Kristoffersen Anders
MR Center, St. Olavs Hospital HF, Trondheim, Norway.
J Magn Reson Imaging. 2009 Jan;29(1):237-41. doi: 10.1002/jmri.21589.
To compare an unbiased method for estimation of the diffusion coefficient to the quick, but biased, log-linear (LL) method in the presence of noisy magnitude data.

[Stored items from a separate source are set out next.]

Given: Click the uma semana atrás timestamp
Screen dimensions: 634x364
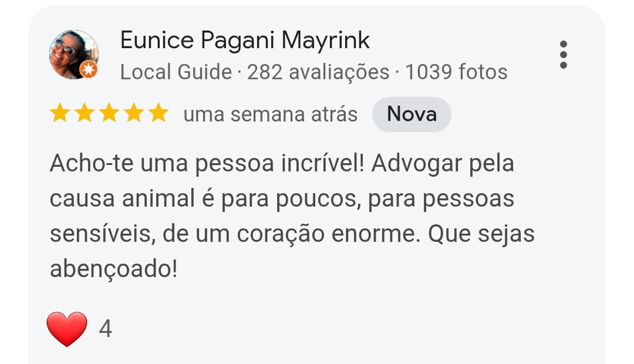Looking at the screenshot, I should (271, 114).
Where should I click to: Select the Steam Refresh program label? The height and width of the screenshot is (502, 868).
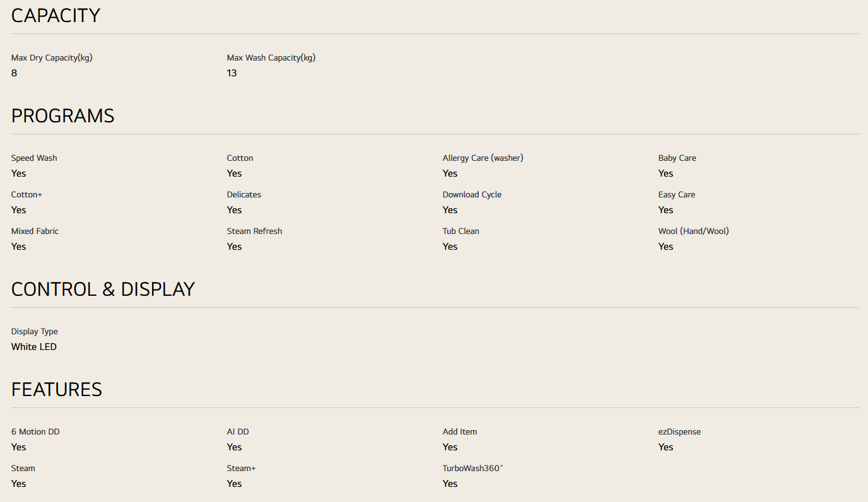click(x=254, y=231)
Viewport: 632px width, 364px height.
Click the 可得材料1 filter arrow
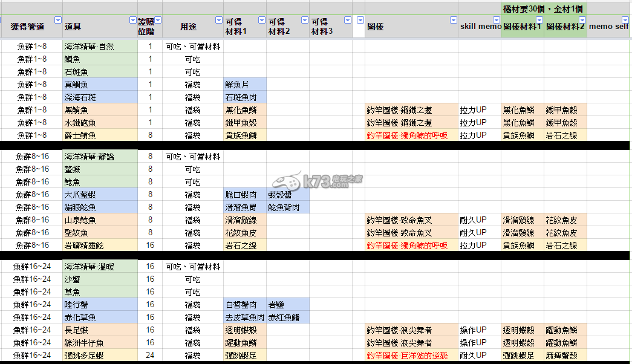tap(262, 20)
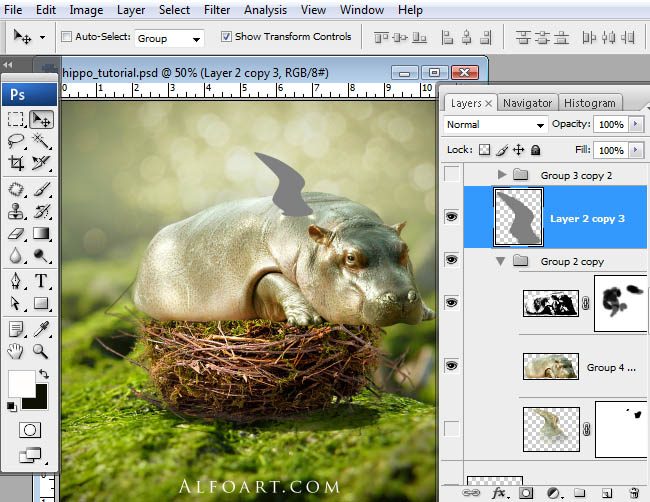Viewport: 650px width, 502px height.
Task: Choose the Clone Stamp tool
Action: (x=16, y=211)
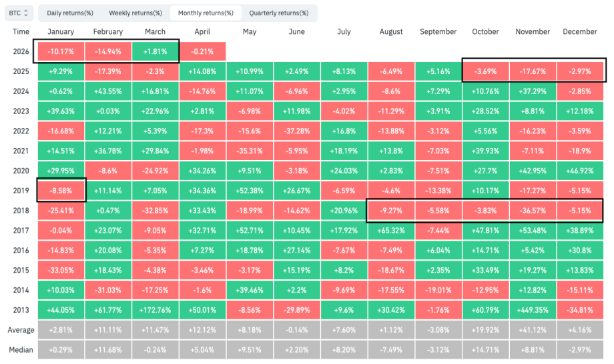
Task: Click the January column header
Action: (x=61, y=31)
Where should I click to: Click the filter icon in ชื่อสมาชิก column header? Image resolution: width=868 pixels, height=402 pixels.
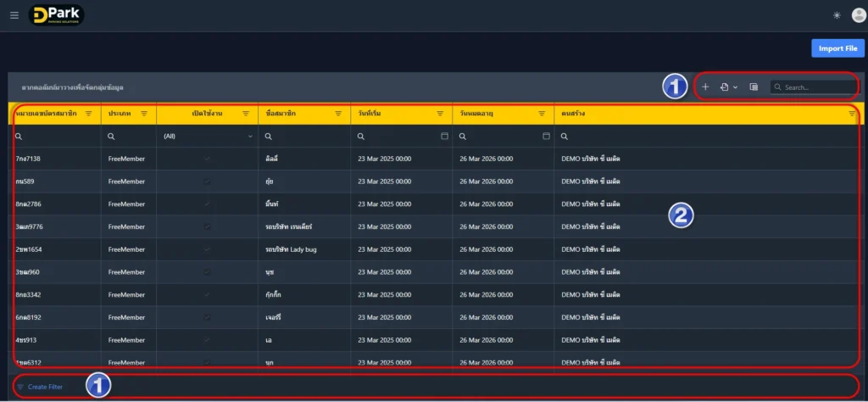coord(338,114)
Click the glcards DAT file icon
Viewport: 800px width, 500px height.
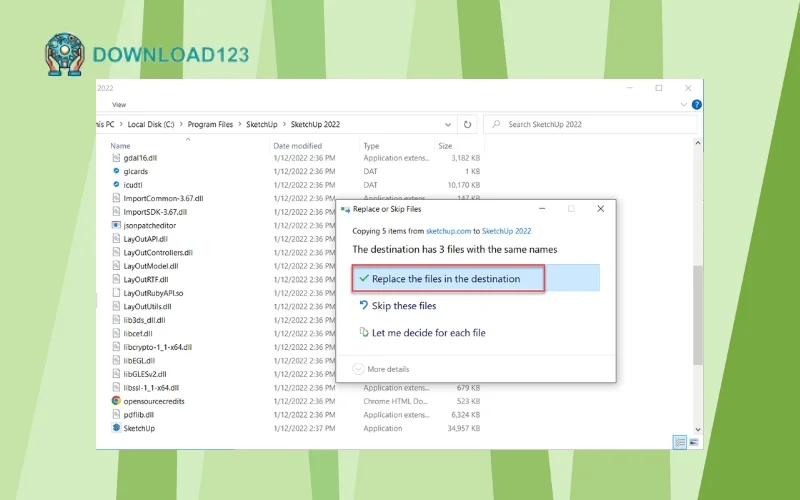tap(116, 171)
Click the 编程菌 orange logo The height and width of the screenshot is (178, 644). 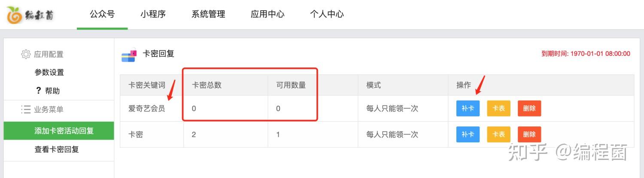click(x=15, y=15)
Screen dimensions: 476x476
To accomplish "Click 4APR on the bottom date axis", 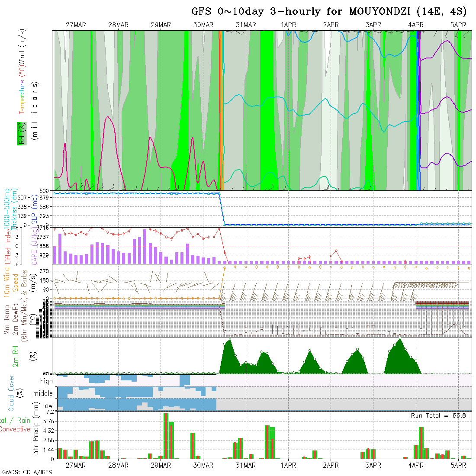I will tap(416, 465).
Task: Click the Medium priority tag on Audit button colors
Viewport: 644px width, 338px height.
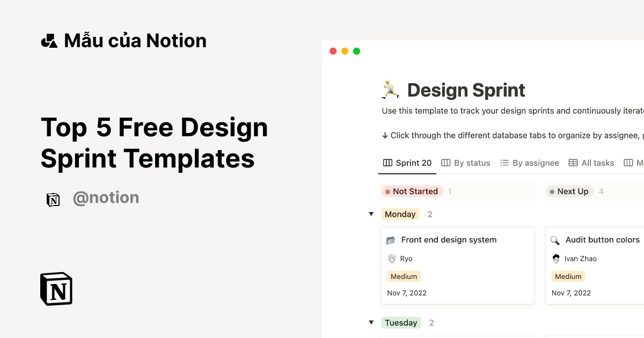Action: click(x=568, y=276)
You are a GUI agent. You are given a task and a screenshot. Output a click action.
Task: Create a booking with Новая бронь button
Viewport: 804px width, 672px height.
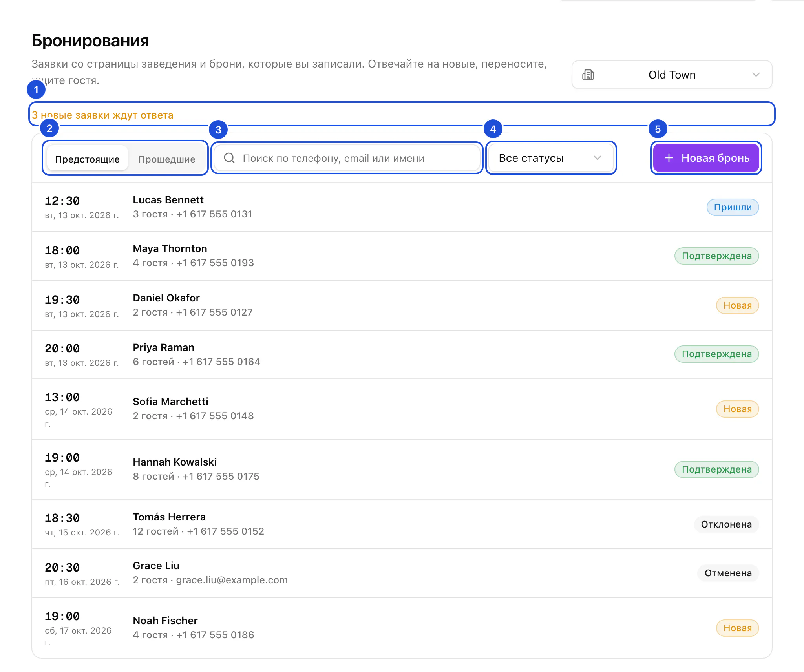(x=706, y=158)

The magnitude operation changes the signal distribution in magnetic resonance (MR) images from Gaussian to Rician. If not properly taken into account, this will introduce a bias in the estimated diffusion coefficient. We compare two methods by means of Monte Carlo simulations. The first one applies least-squares fitting of the measured signal to the median (MD) value of the probability density function. The second method is uncorrected LL estimation. We also perform a high-resolution diffusion tensor experiment.
The uncorrected LL estimator is heavily biased at low signal-to-noise ratios. The bias has a significant effect on image quality. The MD estimator is accurate and produces images with excellent contrast.
In the presence of noisy magnitude data, unbiased estimation is essential in diffusion measurements and diffusion tensor imaging.
在存在噪声幅度数据的情况下,将一种用于估计扩散系数的无偏方法与快速但有偏的对数线性(LL)方法进行比较。
幅度运算会使磁共振(MR)图像中的信号分布从高斯分布变为莱斯分布。如果没有适当考虑,这将在估计的扩散系数中引入偏差。我们通过蒙特卡罗模拟比较两种方法。第一种方法是将测量信号进行最小二乘拟合到概率密度函数的中值(MD)。第二种方法是未校正的LL估计。我们还进行了高分辨率扩散张量实验。
未校正的LL估计器在低信噪比时存在严重偏差。该偏差对图像质量有显著影响。MD估计器准确且能产生具有出色对比度的图像。
在存在噪声幅度数据的情况下,无偏估计在扩散测量和扩散张量成像中至关重要。